Giovedì 18 Agosto 2022 | 15:47

In Puglia e Basilicata

Analisi su dati del 2013

Lecce, report sui tumori
sono in aumento i casi

cerano

15 Febbraio 2016

LECCE - «Dobbiamo inserire dentro la decisione politica l’approccio scientifico e prendere le decisioni non in base a una presunta convenienza economica ma in base a studi rigorosi e approfonditi come questo che stiamo presentando oggi. Uno studio che ci restituisce, con un po' di preoccupazione, alcuni dati da esaminare con cautela, soprattutto per quanto riguarda la percentuale dei tumori connessi all’inquinamento ambientale (polmone e vescica) che, in determinate aree, è sopra la media nazionale, e anche regionale». Così il presidente della Regione Puglia, Michele Emiliano, alla presentazione, a Lecce, del «Report ambiente e salute in provincia di Lecce», predisposto da RePOL (Rete per la Prevenzione Oncologica Leccese), oggi CSA Lecce (Centro Salute Ambiente provincia di Lecce).
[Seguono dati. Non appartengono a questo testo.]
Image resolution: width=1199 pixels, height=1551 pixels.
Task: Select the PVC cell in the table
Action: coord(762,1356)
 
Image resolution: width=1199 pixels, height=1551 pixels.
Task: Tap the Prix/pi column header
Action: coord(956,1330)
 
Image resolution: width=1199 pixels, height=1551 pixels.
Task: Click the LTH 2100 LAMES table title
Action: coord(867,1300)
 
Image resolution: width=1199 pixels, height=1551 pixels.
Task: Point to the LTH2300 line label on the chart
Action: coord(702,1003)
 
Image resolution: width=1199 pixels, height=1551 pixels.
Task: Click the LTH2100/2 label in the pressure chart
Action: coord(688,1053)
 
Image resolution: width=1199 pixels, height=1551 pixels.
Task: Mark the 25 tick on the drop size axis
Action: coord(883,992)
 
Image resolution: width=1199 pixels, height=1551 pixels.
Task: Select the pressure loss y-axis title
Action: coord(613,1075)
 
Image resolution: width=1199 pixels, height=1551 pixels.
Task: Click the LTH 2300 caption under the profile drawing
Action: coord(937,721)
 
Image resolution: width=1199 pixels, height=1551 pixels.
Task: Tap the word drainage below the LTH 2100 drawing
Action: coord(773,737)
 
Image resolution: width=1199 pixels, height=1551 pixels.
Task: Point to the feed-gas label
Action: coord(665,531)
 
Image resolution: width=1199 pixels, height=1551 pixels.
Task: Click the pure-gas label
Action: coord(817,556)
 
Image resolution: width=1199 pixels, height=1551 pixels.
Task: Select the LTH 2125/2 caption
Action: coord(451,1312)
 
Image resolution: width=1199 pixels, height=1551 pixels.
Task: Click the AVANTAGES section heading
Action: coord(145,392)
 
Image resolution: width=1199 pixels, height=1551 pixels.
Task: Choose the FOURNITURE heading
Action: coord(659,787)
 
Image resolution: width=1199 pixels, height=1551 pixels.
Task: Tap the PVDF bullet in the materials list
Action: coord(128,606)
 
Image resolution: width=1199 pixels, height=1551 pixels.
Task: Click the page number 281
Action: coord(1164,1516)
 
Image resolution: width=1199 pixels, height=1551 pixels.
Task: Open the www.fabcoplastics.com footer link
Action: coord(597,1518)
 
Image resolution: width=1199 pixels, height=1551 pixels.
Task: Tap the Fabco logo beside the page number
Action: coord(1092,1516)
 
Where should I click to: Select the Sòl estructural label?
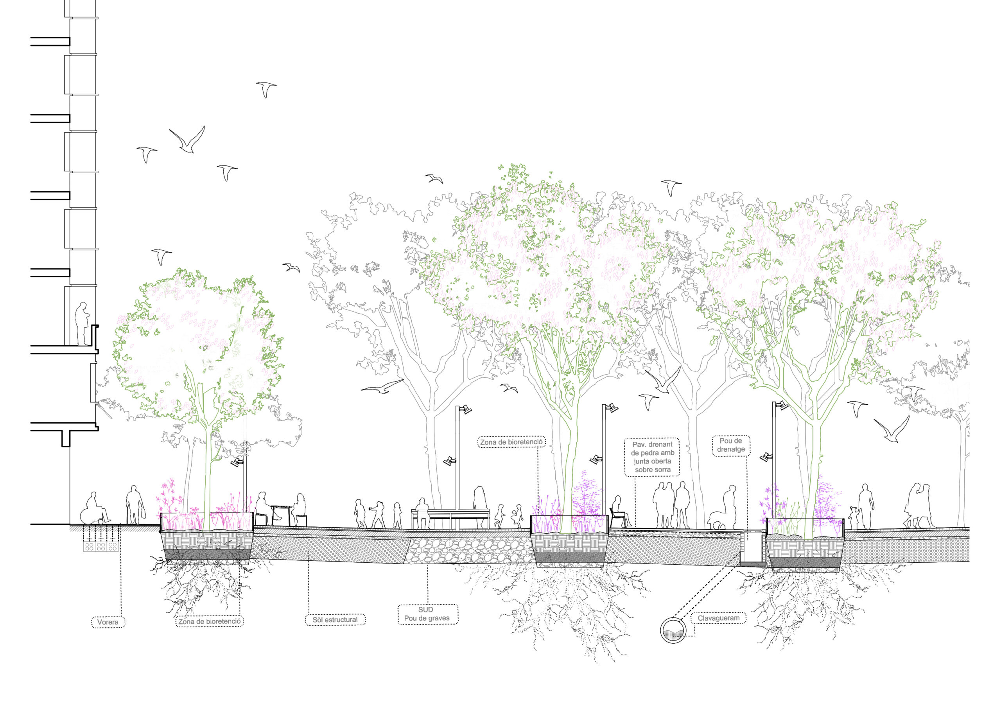335,620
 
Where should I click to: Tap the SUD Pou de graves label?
426,614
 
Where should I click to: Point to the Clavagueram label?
718,618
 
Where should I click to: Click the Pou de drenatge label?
730,445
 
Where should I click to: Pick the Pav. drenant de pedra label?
652,457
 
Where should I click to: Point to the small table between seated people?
279,514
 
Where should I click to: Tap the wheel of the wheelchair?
88,517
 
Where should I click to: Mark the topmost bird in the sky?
266,89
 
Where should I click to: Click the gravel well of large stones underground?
468,550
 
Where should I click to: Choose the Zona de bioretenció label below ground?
210,622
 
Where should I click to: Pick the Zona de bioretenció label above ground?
511,442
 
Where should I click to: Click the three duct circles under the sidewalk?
100,547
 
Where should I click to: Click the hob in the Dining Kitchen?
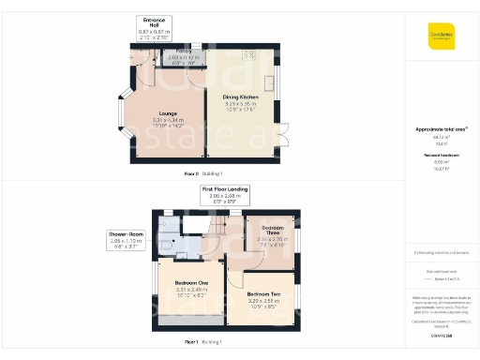point(252,55)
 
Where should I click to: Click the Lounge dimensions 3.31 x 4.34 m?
point(167,120)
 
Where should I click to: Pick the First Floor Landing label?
point(225,189)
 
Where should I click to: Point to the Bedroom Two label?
point(262,294)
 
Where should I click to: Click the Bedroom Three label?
point(273,230)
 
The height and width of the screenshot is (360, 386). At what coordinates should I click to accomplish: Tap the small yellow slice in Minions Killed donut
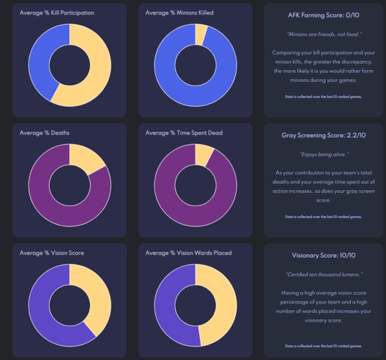[x=201, y=35]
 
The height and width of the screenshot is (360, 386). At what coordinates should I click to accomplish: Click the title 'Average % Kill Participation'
[x=57, y=13]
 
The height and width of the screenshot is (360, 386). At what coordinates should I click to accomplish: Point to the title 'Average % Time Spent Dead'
[x=184, y=133]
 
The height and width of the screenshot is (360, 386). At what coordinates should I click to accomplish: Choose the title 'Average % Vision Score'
[x=52, y=253]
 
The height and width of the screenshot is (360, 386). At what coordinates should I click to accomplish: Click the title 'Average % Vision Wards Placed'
[x=188, y=253]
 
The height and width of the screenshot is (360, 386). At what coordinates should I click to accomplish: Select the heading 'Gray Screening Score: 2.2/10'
[x=324, y=134]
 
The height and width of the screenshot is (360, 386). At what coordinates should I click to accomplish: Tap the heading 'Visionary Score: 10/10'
[x=324, y=256]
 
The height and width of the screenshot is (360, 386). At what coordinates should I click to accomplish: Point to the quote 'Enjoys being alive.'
[x=324, y=153]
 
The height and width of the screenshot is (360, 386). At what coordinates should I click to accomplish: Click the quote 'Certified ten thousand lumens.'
[x=324, y=275]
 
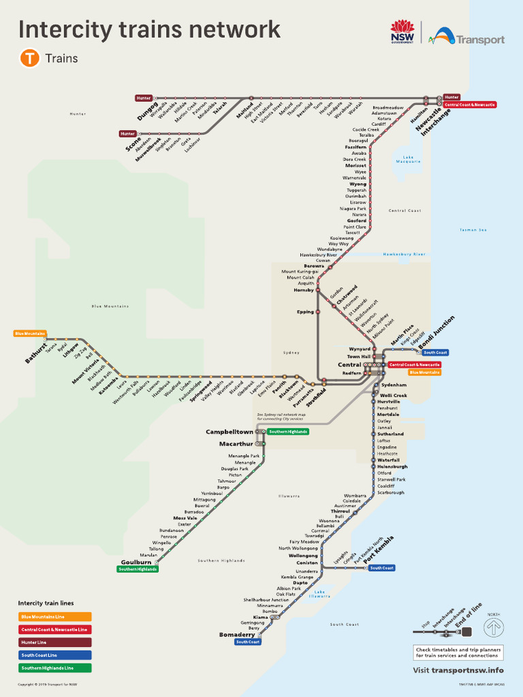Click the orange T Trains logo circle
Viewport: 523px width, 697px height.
coord(30,59)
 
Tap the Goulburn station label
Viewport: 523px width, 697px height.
coord(136,562)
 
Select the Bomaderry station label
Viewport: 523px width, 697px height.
coord(237,634)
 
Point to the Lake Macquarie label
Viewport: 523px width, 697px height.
coord(408,159)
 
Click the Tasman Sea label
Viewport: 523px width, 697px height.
coord(473,230)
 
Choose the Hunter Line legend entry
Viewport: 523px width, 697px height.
coord(54,642)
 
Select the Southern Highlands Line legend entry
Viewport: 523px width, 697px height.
coord(54,668)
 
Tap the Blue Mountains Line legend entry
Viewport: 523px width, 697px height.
coord(54,617)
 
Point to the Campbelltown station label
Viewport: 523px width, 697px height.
coord(229,432)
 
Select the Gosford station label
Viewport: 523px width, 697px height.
coord(357,221)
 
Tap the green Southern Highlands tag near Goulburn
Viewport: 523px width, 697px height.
coord(138,569)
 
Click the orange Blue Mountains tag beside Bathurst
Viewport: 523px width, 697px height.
coord(30,334)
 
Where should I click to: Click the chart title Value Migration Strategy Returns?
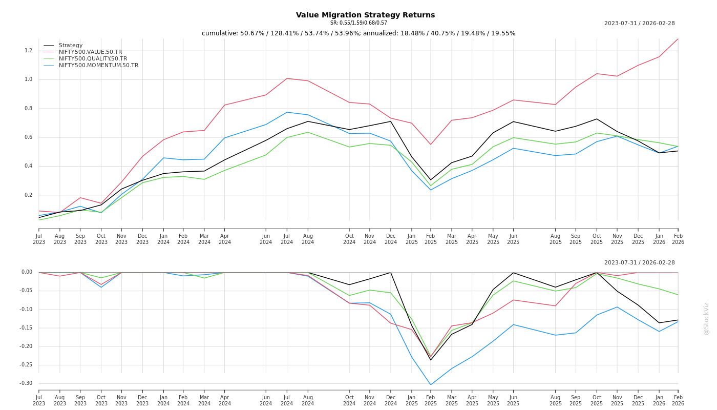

Il percorso che ha portato alla pubblicazione di questo Report parte dal 2013, anno in cui - è stato spiegato - è nata RePOL, come tavolo inter-istituzionale per una azione coordinata e integrata in tema di salute e ambiente tra Asl Lecce, Arpa Puglia, Provincia e Comune di Lecce, Inail, Regione Puglia, Università del Salento e Cnr.


«Apparentemente - ha detto il governatore - non ci sono cause di inquinamento ambientale in quelle zone anche se non è da escludere, anzi c'è il fondato sospetto, che siano stati proprio i residui dei fumi dei due impianti a carbone più grandi d’Europa che sorgono in Puglia (Ilva e centrale Enel di Cerano) a raggiungere quelle particolari aree». Di qui la necessità - ribadita dal governatore - «di decarbonizzare Ilva e Cerano».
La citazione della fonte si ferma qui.